Man is a machine inextricably tied to the machine of the universe; in fact, they are really one and the same machine!

 

It has become quite apparent to me that pantheism is becoming the politically correct theology for most evolutionists. Here, they can dress the material universe with words that have religious connotations and in this way they avoid the obvious sterility of the machine universe their worldview irrevocably proposes. By believing in some nebulous force instead of a Personal Supreme Being, which would become the fulcrum of absolute morals, knowledge and transcendental meaning, they can remain in their relativistic framework of thinking and at the very same time avoid any specific moral restraints.
Pantheism is the belief that God and nature are the same.  The universe is God’s essence. God is not a Person, separate and distinct from the Universe, as is proposed in Monotheism. Through the use of “god-words” they therefore, hope to interject a semblance of religious undertones in which they hope to pin some transcendental significance to man. The prevalence and effectiveness of this psychological ploy is evidenced by the popularity of the late Carl Sagan’s fashionable mix between naturalistic science and pantheism.
The materialists argue on the basis of their fundamental presupposition of the uniformity of natural causes in a closed system. That is that the universe is an autonomous, self-contained closed system without external intervention outside of our observable and verifiable physical existence (without a Personal Creator outside the universe). To the Pantheist the universe and God are one and therefore by extension the material universe and organic life are of equal nature and value.
The alternative to this failed view is the Judeo-Christian concept of the uniformity of natural causes in a limited or open system. That is, a system of natural causes in which a Personal Creator is outside the universe and free to intervene and is not shackled by the physical determinism of a closed “machine”. This Personal Creator would not be limited, within the confines of the physical universe. He is outside of it and is therefore, unlike the pantheistic concept of God, who in essence is simply the machine within the closed system.
 Three separate but unified branches are now championing this pantheistic concept of reality. First, are the eastern pantheistic religions, such as Hinduism and Buddhism.  The second category is composed of the occult satanic religions and Secret Orders and the more palatable and consumer oriented form of occultism known as the New Age Movement. The third category is the New Theology, otherwise known as Neo-Orthodoxy.
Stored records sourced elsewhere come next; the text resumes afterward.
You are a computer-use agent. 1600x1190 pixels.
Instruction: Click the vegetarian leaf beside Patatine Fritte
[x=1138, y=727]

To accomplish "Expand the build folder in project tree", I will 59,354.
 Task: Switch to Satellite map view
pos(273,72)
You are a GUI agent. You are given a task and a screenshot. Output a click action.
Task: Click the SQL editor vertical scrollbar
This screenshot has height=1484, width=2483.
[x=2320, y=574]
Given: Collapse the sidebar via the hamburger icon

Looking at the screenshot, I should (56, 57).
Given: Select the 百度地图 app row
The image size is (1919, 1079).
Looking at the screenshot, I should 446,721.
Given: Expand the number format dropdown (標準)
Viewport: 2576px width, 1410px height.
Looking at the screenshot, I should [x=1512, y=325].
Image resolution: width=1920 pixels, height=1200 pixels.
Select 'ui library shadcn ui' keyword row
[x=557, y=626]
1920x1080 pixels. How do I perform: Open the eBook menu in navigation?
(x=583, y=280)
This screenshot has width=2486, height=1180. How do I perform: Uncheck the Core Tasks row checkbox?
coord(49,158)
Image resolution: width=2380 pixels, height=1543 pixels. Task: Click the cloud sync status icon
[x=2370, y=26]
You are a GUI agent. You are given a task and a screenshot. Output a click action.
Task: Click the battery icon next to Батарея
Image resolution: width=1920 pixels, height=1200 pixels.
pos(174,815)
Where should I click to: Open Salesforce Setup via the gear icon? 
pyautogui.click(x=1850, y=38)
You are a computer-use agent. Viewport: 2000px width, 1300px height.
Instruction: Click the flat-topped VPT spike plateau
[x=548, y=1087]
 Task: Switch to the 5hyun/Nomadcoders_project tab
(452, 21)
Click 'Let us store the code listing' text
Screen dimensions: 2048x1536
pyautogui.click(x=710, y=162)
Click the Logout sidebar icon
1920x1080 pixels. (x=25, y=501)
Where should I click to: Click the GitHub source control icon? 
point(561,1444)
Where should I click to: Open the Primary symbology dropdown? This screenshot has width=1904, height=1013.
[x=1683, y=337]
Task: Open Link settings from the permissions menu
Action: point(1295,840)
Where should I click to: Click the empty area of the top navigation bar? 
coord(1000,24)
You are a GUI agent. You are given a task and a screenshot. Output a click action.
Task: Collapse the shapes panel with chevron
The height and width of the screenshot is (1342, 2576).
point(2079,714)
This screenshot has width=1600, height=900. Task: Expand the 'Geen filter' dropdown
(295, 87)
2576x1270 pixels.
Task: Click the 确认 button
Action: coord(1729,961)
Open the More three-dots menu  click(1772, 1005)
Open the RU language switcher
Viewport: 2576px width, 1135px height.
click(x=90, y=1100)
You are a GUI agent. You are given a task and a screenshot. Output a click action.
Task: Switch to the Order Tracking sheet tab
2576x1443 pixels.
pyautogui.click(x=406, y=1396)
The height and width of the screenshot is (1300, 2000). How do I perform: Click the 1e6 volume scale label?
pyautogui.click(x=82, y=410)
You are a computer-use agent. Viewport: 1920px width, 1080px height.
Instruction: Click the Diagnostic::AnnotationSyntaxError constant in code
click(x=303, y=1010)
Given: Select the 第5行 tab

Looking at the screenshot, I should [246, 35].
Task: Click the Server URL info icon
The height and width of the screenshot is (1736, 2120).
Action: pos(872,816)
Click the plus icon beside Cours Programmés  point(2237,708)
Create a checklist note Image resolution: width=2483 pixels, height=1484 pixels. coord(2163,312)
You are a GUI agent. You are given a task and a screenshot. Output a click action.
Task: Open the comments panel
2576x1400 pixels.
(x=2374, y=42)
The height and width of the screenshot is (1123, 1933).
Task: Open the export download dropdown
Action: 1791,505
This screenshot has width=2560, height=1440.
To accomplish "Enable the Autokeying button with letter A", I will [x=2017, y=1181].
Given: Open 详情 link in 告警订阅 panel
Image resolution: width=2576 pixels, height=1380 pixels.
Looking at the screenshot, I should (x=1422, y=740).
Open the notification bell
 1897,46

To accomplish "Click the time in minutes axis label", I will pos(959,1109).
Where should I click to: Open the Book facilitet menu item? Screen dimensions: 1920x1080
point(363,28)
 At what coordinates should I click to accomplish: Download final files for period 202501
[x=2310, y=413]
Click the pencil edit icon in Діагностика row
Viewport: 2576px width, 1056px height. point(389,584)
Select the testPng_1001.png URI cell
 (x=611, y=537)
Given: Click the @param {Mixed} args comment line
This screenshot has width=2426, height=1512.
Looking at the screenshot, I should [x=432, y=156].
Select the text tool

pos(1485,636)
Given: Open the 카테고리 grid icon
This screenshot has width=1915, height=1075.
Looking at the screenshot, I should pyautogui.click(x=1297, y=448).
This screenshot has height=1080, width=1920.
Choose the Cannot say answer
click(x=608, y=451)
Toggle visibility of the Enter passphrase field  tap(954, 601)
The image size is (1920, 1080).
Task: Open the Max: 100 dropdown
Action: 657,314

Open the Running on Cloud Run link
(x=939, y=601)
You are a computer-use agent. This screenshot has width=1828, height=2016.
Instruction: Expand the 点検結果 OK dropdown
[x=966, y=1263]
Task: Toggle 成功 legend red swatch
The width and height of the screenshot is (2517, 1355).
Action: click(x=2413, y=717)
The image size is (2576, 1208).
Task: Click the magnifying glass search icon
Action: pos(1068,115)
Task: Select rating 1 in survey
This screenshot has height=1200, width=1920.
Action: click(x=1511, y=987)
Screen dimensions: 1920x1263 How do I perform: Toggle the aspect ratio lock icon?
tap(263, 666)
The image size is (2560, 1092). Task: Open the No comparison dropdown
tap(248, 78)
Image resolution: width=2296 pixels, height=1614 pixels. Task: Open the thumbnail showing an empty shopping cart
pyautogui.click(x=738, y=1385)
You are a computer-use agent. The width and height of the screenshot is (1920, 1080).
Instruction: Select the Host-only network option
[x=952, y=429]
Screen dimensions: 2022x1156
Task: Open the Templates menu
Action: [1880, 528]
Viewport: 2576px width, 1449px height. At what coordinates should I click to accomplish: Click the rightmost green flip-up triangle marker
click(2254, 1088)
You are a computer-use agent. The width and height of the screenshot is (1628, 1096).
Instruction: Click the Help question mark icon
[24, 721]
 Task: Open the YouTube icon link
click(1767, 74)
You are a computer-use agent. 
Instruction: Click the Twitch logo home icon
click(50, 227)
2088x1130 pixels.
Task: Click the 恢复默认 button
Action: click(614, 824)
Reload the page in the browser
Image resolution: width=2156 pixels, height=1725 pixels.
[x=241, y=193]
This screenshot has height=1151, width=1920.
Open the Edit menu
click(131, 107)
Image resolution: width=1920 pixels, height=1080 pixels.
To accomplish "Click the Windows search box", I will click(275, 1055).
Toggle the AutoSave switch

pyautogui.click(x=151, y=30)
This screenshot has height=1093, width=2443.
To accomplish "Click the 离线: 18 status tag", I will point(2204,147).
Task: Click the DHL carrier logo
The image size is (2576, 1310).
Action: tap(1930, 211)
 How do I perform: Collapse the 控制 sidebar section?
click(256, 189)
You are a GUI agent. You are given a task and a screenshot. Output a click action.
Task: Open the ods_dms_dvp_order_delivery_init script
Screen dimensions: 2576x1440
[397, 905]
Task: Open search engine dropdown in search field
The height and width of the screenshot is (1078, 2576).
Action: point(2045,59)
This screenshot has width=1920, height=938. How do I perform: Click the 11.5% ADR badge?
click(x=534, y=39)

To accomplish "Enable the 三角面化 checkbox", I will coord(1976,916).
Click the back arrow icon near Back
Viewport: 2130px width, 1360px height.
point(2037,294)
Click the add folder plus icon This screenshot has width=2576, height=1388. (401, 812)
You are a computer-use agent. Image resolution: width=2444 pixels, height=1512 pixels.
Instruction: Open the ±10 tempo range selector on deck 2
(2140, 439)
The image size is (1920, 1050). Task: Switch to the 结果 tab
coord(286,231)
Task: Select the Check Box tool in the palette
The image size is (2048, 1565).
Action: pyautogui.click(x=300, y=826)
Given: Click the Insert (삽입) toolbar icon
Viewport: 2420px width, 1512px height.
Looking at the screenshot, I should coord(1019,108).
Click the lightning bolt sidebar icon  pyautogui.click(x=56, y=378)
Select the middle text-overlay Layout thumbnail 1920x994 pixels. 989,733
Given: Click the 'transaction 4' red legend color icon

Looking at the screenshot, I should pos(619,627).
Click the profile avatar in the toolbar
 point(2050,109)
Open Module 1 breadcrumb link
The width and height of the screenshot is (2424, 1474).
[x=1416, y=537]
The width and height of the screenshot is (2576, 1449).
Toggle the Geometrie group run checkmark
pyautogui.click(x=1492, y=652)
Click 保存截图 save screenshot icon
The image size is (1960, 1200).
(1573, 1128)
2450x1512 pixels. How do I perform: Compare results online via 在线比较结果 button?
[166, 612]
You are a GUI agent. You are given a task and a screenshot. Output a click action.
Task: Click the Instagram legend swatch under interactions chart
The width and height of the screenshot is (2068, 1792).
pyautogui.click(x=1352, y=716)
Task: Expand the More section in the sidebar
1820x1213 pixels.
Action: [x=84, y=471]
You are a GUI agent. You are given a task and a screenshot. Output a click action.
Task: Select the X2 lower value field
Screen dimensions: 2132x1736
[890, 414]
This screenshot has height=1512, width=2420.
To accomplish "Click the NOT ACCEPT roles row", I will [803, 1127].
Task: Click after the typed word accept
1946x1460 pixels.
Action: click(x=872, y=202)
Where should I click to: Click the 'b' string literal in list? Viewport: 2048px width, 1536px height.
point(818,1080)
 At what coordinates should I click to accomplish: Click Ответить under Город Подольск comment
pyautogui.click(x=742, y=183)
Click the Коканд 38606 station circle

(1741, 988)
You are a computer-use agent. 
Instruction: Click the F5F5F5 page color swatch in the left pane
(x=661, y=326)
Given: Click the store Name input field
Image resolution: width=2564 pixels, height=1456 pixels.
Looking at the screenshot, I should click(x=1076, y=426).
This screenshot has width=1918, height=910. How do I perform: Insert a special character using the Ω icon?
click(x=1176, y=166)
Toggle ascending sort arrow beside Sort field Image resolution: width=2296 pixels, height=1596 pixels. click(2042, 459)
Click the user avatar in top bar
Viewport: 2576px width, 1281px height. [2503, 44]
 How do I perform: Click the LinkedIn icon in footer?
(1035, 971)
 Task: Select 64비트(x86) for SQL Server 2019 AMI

Many in our modern culture have adopted, what they perceive to be a more politically correct form of theology in which they view God, as some amorphous cosmic spirit. They believe that by adopting such a view they can retain some form of religiosity, while avoiding the negative cultural hazards of believing in a Personal Supreme Being. If God is some nebulous energy, then He does not create any moral imperatives and this leaves them free to choose whatever morals they deem appropriate for their own individual tastes. In addition this removes any friction that may rise with others, for a nebulous spirit is never at odds with any other belief system. For this reason many feel that this is the more enlightened philosophical or religious position. This is the very basic theology espoused in many Christian denominations today and it is the basic framework of the “New Theology”.